“Christmas is coming, the goose is getting fat…”. December has arrived, holiday music is on the radio, the snow is falling, the cocoa is made- the Holiday Season has arrived! At the Galena Creek Visitor Center, Yuletiders are coming to buy Christmas Tree cutting permits made available by the USFS, hoping to find a beautiful White Fir tree for Santa to visit. 

It might seem counterintuitive to forestry and environmental science to cut down trees. After all, trees help absorb CO2 in the atmosphere, giving us oxygen to breath. Why then, does the USFS allow (and encourage) Merry makers to cut down trees? The surprising answer is that many American forests have too many trees. Cutting Christmas trees helps promote forest thinning, or the act of reducing the amount of trees in our forest. Forest thinning creates hardier forests by creating areas that are less dense, less competitive, and more fire resistant, according to the USFS. Previously, all fire was suppressed from forests, allowing buildup of more flammable shrubs, which in turn made wildfires more unpredictable,  hotter, and spread further. More tree-dense areas increase competition for sustenance- those trees which don’t get enough nutrients die, and then creates more fuels for wildfires to rip through, says the USFS. Christmas trees help with USFS efforts to make American forests more sustainable. 

Unfortunately, the Christmas season doesn’t last all year, and trees, like all living things, don’t last forever. At some point, everyone has to un-deck the halls and throw out their Christmas trees. But what are the environmental impacts of this? According to Earth.Org, the answer depends on how you dispose of your tree. When your tree dies (or Christmas ends), mulching or burning your tree emits, on average, 3.5 kilograms of carbon dioxide (CO2). However, we’ve all seen Christmas trees left by our garbage cans on street corners, awaiting the garbage truck to pick them up and take them to the local landfill. This method (the landfill option) emits 16 kg of CO2; four times as much as mulching. 

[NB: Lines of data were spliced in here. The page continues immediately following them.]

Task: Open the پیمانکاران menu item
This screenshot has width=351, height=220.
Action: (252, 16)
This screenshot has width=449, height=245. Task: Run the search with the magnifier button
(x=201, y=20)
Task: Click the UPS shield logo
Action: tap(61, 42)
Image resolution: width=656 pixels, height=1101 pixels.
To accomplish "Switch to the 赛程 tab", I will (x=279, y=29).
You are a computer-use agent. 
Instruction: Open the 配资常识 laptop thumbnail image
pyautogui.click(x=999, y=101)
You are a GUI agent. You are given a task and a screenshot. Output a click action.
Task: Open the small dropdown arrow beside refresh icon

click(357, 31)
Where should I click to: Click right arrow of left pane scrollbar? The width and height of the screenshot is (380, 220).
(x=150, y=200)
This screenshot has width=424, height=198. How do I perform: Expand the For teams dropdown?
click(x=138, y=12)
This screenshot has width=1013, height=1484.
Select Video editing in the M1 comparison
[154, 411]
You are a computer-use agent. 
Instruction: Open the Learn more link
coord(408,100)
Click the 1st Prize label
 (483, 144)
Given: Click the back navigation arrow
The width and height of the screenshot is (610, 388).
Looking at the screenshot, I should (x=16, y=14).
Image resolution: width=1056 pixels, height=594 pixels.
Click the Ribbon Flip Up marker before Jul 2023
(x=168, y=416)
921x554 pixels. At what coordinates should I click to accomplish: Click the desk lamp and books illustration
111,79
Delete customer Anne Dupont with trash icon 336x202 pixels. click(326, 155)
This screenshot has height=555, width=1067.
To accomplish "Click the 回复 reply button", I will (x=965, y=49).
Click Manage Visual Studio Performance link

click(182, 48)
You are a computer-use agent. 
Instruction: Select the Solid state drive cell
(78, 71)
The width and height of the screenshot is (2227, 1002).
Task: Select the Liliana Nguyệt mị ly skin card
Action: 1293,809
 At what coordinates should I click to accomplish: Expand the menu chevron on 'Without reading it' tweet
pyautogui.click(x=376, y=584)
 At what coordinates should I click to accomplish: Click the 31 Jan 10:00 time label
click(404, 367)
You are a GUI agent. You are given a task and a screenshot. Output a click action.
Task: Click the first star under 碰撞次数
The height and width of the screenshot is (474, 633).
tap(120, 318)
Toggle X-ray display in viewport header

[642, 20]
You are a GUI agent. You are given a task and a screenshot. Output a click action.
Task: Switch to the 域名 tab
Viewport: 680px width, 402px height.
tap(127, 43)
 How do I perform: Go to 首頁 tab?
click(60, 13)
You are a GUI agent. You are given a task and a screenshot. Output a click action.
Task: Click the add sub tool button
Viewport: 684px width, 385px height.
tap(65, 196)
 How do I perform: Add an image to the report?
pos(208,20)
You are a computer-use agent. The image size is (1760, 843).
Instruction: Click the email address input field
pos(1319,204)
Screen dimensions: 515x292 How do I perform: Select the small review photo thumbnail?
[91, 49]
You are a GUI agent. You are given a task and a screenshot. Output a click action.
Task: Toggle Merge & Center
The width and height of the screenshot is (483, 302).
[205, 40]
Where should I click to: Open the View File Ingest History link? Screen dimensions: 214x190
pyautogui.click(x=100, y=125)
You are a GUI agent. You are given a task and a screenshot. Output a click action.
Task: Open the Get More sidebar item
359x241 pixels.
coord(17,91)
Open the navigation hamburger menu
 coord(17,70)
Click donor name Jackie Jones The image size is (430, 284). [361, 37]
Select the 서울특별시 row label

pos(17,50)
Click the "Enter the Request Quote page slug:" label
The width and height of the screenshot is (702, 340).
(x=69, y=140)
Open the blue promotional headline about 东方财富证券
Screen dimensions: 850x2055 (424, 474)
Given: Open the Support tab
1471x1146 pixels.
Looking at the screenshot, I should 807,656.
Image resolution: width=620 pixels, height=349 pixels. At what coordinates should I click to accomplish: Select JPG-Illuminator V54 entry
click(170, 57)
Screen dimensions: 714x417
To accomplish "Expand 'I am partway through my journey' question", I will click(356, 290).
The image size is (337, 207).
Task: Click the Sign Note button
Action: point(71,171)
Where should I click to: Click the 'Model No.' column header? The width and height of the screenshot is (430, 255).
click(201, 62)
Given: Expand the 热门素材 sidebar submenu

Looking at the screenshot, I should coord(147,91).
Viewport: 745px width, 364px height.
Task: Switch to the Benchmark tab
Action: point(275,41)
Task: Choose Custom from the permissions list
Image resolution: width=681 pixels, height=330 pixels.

We haven’t even gotten into fake trees! Artificial trees seem eco-friendly, right? They are reusable, and don’t involve cutting down trees. However, artificial trees, at one point or another, will always end up in a landfill. According to Earth.Org, plastic, artificial trees emit 40 kg of CO2 when thrown away. This means that artificial trees contribute more greenhouse gases (and toxic chemicals from plastics), causing increased warming of this planet and worsening of climate change conditions. 

To end with a quote from Smokey Bear, “Only YOU can prevent forest fires” by cutting your Christmas trees in US National Forests.